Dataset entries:
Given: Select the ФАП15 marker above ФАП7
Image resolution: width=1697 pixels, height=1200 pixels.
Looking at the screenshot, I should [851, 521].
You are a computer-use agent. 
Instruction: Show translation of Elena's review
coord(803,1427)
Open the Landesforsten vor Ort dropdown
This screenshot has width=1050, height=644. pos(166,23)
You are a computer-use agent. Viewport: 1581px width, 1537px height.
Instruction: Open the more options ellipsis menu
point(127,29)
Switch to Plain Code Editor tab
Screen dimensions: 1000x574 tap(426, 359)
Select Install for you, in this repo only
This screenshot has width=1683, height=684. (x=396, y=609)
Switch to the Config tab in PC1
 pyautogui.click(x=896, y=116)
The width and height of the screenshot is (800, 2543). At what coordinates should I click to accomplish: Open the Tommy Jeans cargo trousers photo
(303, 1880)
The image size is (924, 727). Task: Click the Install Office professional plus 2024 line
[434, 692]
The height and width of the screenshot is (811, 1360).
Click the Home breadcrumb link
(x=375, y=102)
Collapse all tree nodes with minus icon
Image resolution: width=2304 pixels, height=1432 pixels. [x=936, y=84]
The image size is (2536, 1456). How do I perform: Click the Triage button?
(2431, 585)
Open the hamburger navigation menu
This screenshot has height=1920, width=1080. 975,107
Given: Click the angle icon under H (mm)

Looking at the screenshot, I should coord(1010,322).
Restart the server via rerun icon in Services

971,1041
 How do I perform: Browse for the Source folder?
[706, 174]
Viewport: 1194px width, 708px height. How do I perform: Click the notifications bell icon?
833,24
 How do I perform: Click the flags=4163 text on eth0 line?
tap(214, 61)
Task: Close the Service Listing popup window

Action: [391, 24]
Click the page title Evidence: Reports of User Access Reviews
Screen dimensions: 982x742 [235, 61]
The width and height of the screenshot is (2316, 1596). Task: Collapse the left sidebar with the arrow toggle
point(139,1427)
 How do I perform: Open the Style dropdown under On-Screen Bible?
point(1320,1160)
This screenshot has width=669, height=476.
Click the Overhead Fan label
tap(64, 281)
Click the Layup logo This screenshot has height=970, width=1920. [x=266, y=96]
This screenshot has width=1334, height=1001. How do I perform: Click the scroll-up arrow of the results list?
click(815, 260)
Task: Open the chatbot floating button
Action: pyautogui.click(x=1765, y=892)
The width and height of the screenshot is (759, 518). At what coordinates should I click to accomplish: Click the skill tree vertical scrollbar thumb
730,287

▶ _Work required_:
Edit the data above so that each "How do I perform" reads "How can I carry out", and keep everything else unchanged.

▶ _Output of the exercise_:
Given: Select the ФАП15 marker above ФАП7
Image resolution: width=1697 pixels, height=1200 pixels.
Looking at the screenshot, I should [851, 521].
You are a computer-use agent. 
Instruction: Show translation of Elena's review
coord(803,1427)
Open the Landesforsten vor Ort dropdown
This screenshot has width=1050, height=644. pos(166,23)
You are a computer-use agent. Viewport: 1581px width, 1537px height.
Instruction: Open the more options ellipsis menu
point(127,29)
Switch to Plain Code Editor tab
Screen dimensions: 1000x574 tap(426, 359)
Select Install for you, in this repo only
This screenshot has width=1683, height=684. (x=396, y=609)
Switch to the Config tab in PC1
 pyautogui.click(x=896, y=116)
The width and height of the screenshot is (800, 2543). At what coordinates should I click to accomplish: Open the Tommy Jeans cargo trousers photo
(303, 1880)
The image size is (924, 727). Task: Click the Install Office professional plus 2024 line
[434, 692]
The height and width of the screenshot is (811, 1360).
Click the Home breadcrumb link
(x=375, y=102)
Collapse all tree nodes with minus icon
Image resolution: width=2304 pixels, height=1432 pixels. [x=936, y=84]
The image size is (2536, 1456). How can I carry out: Click the Triage button?
(2431, 585)
Open the hamburger navigation menu
This screenshot has height=1920, width=1080. 975,107
Given: Click the angle icon under H (mm)

Looking at the screenshot, I should coord(1010,322).
Restart the server via rerun icon in Services

971,1041
 How can I carry out: Browse for the Source folder?
[706, 174]
Viewport: 1194px width, 708px height. How can I carry out: Click the notifications bell icon?
833,24
 How can I carry out: Click the flags=4163 text on eth0 line?
tap(214, 61)
Task: Close the Service Listing popup window

Action: [391, 24]
Click the page title Evidence: Reports of User Access Reviews
Screen dimensions: 982x742 [235, 61]
The width and height of the screenshot is (2316, 1596). Task: Collapse the left sidebar with the arrow toggle
point(139,1427)
 How can I carry out: Open the Style dropdown under On-Screen Bible?
point(1320,1160)
This screenshot has width=669, height=476.
Click the Overhead Fan label
tap(64, 281)
Click the Layup logo This screenshot has height=970, width=1920. [x=266, y=96]
This screenshot has width=1334, height=1001. How can I carry out: Click the scroll-up arrow of the results list?
click(815, 260)
Task: Open the chatbot floating button
Action: pyautogui.click(x=1765, y=892)
The width and height of the screenshot is (759, 518). At what coordinates should I click to accomplish: Click the skill tree vertical scrollbar thumb
730,287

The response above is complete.